EXERCISE GOAL »
The line containing "Given: Select the H on the right edge" marks where copying starts, so set down that line and each one after it exactly, through the end of the records.

INPUT DATA »
__________________________________________________
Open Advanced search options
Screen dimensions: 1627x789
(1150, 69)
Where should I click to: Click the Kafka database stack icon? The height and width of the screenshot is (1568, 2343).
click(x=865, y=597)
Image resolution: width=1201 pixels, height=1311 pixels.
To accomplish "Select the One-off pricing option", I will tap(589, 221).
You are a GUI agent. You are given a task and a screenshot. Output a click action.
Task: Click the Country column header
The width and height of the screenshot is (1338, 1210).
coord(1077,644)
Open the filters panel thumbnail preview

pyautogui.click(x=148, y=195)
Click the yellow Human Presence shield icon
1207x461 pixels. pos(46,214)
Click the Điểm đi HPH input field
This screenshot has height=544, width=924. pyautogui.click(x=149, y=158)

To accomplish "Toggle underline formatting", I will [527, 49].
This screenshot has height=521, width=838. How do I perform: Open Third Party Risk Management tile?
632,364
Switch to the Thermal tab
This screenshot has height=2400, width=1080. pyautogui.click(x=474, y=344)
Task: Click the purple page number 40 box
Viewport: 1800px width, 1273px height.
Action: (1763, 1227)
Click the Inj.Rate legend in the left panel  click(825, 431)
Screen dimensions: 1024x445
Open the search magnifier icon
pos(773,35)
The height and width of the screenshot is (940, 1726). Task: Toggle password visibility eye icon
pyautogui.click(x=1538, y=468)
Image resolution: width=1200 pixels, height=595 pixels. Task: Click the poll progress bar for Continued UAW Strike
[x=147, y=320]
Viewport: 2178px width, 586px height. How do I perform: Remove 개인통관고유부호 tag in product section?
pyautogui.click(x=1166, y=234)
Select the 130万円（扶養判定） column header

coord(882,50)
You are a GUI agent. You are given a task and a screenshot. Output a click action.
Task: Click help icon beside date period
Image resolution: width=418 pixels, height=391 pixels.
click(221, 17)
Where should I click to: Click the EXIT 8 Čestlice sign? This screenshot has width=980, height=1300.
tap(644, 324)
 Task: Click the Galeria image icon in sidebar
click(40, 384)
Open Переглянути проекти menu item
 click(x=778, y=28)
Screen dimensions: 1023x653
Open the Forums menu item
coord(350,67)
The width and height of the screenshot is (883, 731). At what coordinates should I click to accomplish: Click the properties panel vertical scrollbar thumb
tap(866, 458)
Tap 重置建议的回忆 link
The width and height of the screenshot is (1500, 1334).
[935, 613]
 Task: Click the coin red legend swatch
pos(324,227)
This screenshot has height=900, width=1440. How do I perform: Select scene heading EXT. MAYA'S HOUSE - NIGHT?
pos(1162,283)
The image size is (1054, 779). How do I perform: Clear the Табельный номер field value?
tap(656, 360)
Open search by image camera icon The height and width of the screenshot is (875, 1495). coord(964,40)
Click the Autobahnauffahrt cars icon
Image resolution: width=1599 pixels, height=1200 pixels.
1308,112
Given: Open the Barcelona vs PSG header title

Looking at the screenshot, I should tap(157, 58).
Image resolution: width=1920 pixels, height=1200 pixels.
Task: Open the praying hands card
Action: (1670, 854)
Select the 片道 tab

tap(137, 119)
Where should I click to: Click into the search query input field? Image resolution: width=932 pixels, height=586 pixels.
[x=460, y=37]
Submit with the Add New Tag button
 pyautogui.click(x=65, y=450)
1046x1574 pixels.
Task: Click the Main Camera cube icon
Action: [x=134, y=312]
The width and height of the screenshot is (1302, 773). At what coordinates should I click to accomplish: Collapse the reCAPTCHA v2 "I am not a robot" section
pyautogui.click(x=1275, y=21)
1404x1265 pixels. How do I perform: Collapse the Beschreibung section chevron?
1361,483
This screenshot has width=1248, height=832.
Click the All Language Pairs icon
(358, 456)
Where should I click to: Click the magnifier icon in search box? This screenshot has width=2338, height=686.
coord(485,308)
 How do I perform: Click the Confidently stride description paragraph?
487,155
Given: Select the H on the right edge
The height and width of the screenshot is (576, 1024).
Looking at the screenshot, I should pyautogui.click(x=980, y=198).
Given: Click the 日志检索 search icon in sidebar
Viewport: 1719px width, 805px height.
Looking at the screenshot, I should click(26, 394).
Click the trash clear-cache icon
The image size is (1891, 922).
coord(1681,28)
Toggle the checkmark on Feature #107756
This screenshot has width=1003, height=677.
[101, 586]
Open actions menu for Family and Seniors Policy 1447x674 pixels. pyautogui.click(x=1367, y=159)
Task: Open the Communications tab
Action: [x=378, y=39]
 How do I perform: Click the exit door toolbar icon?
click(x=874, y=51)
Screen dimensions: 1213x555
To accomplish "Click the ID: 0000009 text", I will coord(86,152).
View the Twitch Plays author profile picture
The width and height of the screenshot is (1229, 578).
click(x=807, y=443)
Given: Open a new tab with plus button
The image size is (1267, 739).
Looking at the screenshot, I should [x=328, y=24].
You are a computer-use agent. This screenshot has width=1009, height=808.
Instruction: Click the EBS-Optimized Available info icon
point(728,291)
__________________________________________________
ANSWER SPACE »
Given: Select the H on the right edge
The height and width of the screenshot is (576, 1024).
Looking at the screenshot, I should pyautogui.click(x=980, y=198).
Given: Click the 日志检索 search icon in sidebar
Viewport: 1719px width, 805px height.
Looking at the screenshot, I should click(26, 394).
Click the trash clear-cache icon
The image size is (1891, 922).
coord(1681,28)
Toggle the checkmark on Feature #107756
This screenshot has width=1003, height=677.
[101, 586]
Open actions menu for Family and Seniors Policy 1447x674 pixels. pyautogui.click(x=1367, y=159)
Task: Open the Communications tab
Action: [x=378, y=39]
 How do I perform: Click the exit door toolbar icon?
click(x=874, y=51)
Screen dimensions: 1213x555
To accomplish "Click the ID: 0000009 text", I will coord(86,152).
View the Twitch Plays author profile picture
The width and height of the screenshot is (1229, 578).
click(x=807, y=443)
Given: Open a new tab with plus button
The image size is (1267, 739).
Looking at the screenshot, I should [x=328, y=24].
You are a computer-use agent. This screenshot has width=1009, height=808.
Instruction: Click the EBS-Optimized Available info icon
point(728,291)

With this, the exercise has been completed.